Post by ponyrider0 »

lambda wrote: 31 May 2020, 15:55 I do not have much to say to your points as it regards OpenMW, but the statements regarding the IE Engine and WeiDU are puzzling and not reflective of my experience at all. Yes, most mods are cobbled together using NI or dltecep, but a "These non-coding mod-makers then have to rely on a very small number of mod-makers with WeiDU coding skills to help them package their mod into an installable WeiDU package."? Definitely not my experience at hanging out at G3 and SHS (do not know about the beamdog forums).

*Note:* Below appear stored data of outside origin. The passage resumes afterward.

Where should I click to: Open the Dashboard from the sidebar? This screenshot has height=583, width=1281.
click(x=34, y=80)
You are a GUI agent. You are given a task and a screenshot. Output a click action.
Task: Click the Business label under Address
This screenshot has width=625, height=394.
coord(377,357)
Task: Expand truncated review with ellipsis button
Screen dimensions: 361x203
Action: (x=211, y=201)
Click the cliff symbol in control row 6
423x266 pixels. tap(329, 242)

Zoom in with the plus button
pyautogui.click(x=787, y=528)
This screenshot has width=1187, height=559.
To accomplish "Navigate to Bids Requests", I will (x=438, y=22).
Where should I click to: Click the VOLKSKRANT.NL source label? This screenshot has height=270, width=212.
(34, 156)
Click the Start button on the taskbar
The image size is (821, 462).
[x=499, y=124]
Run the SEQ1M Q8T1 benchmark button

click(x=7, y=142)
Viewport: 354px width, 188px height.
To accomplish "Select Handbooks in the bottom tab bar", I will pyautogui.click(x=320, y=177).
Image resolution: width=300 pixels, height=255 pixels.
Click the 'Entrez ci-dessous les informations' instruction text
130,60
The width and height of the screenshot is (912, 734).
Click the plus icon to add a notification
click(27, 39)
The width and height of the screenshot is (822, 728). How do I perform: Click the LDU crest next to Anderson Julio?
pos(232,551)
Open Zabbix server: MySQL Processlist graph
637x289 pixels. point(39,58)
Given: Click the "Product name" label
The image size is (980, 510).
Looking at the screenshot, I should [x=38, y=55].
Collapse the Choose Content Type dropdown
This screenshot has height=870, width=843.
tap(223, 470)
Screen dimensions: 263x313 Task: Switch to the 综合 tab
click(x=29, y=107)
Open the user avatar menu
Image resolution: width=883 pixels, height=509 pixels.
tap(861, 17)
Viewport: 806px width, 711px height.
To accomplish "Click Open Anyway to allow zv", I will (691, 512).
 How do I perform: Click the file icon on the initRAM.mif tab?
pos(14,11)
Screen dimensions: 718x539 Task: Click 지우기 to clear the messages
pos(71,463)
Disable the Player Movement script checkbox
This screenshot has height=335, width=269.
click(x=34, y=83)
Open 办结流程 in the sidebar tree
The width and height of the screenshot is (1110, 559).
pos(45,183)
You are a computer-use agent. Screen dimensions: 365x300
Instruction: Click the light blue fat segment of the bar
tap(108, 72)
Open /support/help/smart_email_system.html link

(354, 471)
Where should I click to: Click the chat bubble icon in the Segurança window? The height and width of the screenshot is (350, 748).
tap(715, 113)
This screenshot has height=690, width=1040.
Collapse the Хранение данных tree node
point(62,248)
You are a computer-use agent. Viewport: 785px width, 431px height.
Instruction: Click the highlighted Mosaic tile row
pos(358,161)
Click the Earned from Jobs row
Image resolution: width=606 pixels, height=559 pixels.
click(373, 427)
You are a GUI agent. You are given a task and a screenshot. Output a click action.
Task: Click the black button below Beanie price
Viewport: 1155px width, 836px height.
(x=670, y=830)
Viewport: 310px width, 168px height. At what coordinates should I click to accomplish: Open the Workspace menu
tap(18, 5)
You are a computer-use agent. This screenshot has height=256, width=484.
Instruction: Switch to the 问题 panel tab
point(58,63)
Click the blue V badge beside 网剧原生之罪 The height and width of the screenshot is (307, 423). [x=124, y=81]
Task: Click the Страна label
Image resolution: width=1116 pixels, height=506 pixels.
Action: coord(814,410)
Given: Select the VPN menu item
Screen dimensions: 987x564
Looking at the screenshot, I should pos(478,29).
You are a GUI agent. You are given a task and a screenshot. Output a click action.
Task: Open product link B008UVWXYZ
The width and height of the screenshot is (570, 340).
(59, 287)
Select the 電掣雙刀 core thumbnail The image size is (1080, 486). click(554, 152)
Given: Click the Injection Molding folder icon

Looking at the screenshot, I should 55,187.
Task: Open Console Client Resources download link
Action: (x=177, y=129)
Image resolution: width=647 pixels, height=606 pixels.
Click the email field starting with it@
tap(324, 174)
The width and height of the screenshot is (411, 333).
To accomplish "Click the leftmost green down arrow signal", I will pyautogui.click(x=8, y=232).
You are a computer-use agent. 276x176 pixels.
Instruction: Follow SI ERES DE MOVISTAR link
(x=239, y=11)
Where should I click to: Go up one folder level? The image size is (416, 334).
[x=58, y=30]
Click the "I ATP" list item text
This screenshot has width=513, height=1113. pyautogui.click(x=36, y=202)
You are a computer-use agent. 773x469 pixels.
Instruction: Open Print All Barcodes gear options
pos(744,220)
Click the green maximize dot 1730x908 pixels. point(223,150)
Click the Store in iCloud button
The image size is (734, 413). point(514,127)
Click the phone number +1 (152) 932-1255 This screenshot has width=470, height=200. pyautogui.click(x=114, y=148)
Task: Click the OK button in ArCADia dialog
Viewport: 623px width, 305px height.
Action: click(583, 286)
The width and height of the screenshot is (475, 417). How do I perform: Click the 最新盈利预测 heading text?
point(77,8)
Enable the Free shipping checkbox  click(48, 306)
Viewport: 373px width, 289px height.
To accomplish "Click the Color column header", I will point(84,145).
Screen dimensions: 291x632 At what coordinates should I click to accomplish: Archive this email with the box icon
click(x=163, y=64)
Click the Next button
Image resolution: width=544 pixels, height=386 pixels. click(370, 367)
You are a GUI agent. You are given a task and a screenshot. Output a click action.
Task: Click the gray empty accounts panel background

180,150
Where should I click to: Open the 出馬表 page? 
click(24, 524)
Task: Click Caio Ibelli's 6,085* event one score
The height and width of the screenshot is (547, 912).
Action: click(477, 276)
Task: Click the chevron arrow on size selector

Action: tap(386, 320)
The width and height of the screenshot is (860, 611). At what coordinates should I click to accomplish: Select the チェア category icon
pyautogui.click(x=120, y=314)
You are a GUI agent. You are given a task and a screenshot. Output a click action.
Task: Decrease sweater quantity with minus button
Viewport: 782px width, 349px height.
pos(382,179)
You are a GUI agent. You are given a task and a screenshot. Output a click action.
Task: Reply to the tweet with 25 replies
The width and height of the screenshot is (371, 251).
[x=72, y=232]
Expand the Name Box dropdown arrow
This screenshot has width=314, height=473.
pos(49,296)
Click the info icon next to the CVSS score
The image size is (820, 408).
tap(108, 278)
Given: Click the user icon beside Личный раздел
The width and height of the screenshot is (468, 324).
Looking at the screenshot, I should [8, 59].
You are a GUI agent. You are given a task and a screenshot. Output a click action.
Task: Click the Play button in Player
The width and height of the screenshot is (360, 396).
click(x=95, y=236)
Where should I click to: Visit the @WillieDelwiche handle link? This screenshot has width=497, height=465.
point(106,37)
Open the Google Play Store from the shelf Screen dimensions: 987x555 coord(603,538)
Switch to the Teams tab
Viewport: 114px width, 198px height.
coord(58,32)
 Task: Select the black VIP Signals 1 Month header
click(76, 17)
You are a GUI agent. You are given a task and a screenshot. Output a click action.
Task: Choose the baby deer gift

Yes, your experience is different from mine and that's fine. I've removed the subjective, emotionally-loaded words from my previous post. However, I still stand by my assertion that the steep learning curve in WeiDU scripting compared to the relatively lower learning curve required to use one of the GUI game editors is indeed real. In my opinion, it poses a barrier to entry into the mod-making community; discouraging some people from sharing their private mods -- especially smaller mods that they might feel are not worth the effort. I think it is a testament to the passion and dedication of the Infinity Engine/WeiDU community that it is as large and long-lasting as it is in spite of this and other barriers.

So the lesson for me is this: defining/creating a mod format based on a programming language is incredibly powerful, but we should take care NOT to require any scripting knowledge for making and distributing mods. Otherwise, we risk stifling creativity and limiting growth potential of the community.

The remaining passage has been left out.